_Record excerpts_
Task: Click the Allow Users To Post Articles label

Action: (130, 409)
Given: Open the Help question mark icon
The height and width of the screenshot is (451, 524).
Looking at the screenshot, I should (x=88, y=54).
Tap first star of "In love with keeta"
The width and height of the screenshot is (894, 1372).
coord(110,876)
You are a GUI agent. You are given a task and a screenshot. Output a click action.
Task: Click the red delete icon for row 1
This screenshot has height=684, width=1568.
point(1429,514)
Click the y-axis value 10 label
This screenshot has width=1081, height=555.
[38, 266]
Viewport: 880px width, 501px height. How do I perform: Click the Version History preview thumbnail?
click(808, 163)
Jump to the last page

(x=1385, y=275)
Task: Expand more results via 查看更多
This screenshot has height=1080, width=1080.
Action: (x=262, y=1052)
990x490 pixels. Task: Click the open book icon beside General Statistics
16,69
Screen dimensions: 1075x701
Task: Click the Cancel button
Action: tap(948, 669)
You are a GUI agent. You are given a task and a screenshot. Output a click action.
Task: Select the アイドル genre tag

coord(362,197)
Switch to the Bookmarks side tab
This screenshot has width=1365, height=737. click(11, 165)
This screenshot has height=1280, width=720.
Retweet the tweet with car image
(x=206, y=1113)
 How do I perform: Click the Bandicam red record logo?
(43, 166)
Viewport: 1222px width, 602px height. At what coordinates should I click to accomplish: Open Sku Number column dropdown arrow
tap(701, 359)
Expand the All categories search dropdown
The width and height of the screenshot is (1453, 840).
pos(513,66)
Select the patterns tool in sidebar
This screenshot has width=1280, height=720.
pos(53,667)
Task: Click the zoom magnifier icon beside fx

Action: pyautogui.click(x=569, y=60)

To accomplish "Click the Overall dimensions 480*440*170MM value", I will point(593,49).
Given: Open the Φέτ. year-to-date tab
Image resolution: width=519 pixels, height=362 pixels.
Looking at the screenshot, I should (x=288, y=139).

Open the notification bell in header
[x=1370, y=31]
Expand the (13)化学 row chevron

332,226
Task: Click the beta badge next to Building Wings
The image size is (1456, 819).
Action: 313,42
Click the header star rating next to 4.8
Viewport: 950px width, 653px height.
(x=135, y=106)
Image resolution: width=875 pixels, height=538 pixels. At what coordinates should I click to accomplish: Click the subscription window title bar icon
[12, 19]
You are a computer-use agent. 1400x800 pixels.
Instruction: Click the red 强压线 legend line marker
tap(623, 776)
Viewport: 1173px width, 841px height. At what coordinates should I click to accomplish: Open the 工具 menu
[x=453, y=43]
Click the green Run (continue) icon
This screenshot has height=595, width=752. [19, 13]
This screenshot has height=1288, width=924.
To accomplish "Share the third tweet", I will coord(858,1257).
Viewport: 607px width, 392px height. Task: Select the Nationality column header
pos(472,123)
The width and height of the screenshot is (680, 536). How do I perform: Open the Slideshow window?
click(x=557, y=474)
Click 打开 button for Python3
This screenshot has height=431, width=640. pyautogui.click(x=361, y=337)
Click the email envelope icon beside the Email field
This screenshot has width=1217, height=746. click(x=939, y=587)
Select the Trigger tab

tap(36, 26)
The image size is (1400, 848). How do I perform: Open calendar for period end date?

_Exercise_
A complete, exact copy of the entries above is what is wanted.

_Exercise response_
Task: Click the Allow Users To Post Articles label

Action: (130, 409)
Given: Open the Help question mark icon
The height and width of the screenshot is (451, 524).
Looking at the screenshot, I should (x=88, y=54).
Tap first star of "In love with keeta"
The width and height of the screenshot is (894, 1372).
coord(110,876)
You are a GUI agent. You are given a task and a screenshot. Output a click action.
Task: Click the red delete icon for row 1
This screenshot has height=684, width=1568.
point(1429,514)
Click the y-axis value 10 label
This screenshot has width=1081, height=555.
[38, 266]
Viewport: 880px width, 501px height. How do I perform: Click the Version History preview thumbnail?
click(808, 163)
Jump to the last page

(x=1385, y=275)
Task: Expand more results via 查看更多
This screenshot has height=1080, width=1080.
Action: (x=262, y=1052)
990x490 pixels. Task: Click the open book icon beside General Statistics
16,69
Screen dimensions: 1075x701
Task: Click the Cancel button
Action: tap(948, 669)
You are a GUI agent. You are given a task and a screenshot. Output a click action.
Task: Select the アイドル genre tag

coord(362,197)
Switch to the Bookmarks side tab
This screenshot has width=1365, height=737. click(11, 165)
This screenshot has height=1280, width=720.
Retweet the tweet with car image
(x=206, y=1113)
 How do I perform: Click the Bandicam red record logo?
(43, 166)
Viewport: 1222px width, 602px height. At what coordinates should I click to accomplish: Open Sku Number column dropdown arrow
tap(701, 359)
Expand the All categories search dropdown
The width and height of the screenshot is (1453, 840).
pos(513,66)
Select the patterns tool in sidebar
This screenshot has width=1280, height=720.
pos(53,667)
Task: Click the zoom magnifier icon beside fx

Action: pyautogui.click(x=569, y=60)

To accomplish "Click the Overall dimensions 480*440*170MM value", I will point(593,49).
Given: Open the Φέτ. year-to-date tab
Image resolution: width=519 pixels, height=362 pixels.
Looking at the screenshot, I should (x=288, y=139).

Open the notification bell in header
[x=1370, y=31]
Expand the (13)化学 row chevron

332,226
Task: Click the beta badge next to Building Wings
The image size is (1456, 819).
Action: 313,42
Click the header star rating next to 4.8
Viewport: 950px width, 653px height.
(x=135, y=106)
Image resolution: width=875 pixels, height=538 pixels. At what coordinates should I click to accomplish: Click the subscription window title bar icon
[12, 19]
You are a computer-use agent. 1400x800 pixels.
Instruction: Click the red 强压线 legend line marker
tap(623, 776)
Viewport: 1173px width, 841px height. At what coordinates should I click to accomplish: Open the 工具 menu
[x=453, y=43]
Click the green Run (continue) icon
This screenshot has height=595, width=752. [19, 13]
This screenshot has height=1288, width=924.
To accomplish "Share the third tweet", I will coord(858,1257).
Viewport: 607px width, 392px height. Task: Select the Nationality column header
pos(472,123)
The width and height of the screenshot is (680, 536). How do I perform: Open the Slideshow window?
click(x=557, y=474)
Click 打开 button for Python3
This screenshot has height=431, width=640. pyautogui.click(x=361, y=337)
Click the email envelope icon beside the Email field
This screenshot has width=1217, height=746. click(x=939, y=587)
Select the Trigger tab

tap(36, 26)
The image size is (1400, 848). How do I perform: Open calendar for period end date?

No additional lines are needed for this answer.